QUESTIONS TO ANSWER:
[A] Answer these questions about the Hoover vacuum post:
(i) Who sent the reviewed product, and on what terms?
(ii) What did the husband give as a birthday gift early in the marriage?
(iii) What snaps out of the main body frame of the Hoover Air Cordless 2-in-1?
[B] Turn part of the rows into a numbered list, leaving out blank lines. Start at the line of the rows that contains "is (344, 992).", and stop after the line that contains "cookies-notice: Cookies must be enabled in your browser is".

Cat Hair vs. The World: Why this Hoover Sucks

Do not hand-vac the kitty, even if you've seen it on youtube

Mia, source of unending joy and an infinite number of white (and some calico) cat-hairs. Everywhere.

Disclosure: The product which is discussed in this post was sent to me at no charge as a Press Preview Sample by the Hoover company. I did not buy the product. Also please note that Hoover did not pay me to write what follows; they simply sent me the product, free of charge, to test and evaluate.

And…gotta say it: the new Hoover Air Cordless 2-in-1 is the best Christmas gift I’ve ever given myself. So ironic, since I’ve never been one for appliances. Early in our marriage, my thoughtful husband gave me a microwave oven as a birthday gift. Although I was born in mid-July, hand to God you could instantaneously hear the crackling sound of glacial ice forming, although the summer sun blazed that day in Burbank. The girl was not happy.

But, this super lightweight sucker, the Hoover Air Cordless 2 – in – 1 (there’s a handheld unit sort of like a dust-buster that snaps out of the main body frame), is a different story.

EXTRACTED RECORDS:

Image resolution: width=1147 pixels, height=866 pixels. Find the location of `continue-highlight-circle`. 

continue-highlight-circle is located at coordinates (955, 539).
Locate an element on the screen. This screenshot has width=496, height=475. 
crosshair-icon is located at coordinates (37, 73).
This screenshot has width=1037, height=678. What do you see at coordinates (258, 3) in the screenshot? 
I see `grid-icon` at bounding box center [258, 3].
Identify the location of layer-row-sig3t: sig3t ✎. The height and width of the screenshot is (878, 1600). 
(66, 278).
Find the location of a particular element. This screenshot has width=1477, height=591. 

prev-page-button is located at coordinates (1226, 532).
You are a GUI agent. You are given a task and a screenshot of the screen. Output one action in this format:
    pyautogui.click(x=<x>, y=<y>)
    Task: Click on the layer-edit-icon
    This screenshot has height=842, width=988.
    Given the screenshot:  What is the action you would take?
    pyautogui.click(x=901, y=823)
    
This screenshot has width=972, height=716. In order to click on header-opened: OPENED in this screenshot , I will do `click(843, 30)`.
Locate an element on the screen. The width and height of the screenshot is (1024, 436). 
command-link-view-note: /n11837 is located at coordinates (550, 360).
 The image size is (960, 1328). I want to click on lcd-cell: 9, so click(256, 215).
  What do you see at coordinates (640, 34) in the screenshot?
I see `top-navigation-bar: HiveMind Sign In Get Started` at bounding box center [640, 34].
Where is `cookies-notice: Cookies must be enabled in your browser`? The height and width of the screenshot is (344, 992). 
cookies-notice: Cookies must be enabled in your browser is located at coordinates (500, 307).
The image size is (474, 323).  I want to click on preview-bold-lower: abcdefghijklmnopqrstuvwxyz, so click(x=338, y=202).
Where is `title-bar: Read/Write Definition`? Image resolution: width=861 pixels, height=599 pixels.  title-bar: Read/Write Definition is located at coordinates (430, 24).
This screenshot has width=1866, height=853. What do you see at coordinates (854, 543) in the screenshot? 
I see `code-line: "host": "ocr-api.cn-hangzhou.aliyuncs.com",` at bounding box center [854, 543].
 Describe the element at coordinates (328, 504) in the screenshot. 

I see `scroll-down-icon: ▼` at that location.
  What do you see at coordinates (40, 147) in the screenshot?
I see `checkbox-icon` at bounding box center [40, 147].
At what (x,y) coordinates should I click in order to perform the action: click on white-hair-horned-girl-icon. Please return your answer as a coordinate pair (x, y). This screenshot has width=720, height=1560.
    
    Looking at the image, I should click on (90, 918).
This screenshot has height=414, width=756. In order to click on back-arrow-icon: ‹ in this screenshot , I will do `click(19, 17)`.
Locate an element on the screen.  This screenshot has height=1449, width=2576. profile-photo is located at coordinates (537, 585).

RESPONSES:
[A]
(i) The Hoover company sent it at no charge as a Press Preview Sample.
(ii) A microwave oven.
(iii) A handheld unit, sort of like a dust-buster.

[B]
1. Where is `cookies-notice: Cookies must be enabled in your browser`? The height and width of the screenshot is (344, 992). 
2. cookies-notice: Cookies must be enabled in your browser is located at coordinates (500, 307).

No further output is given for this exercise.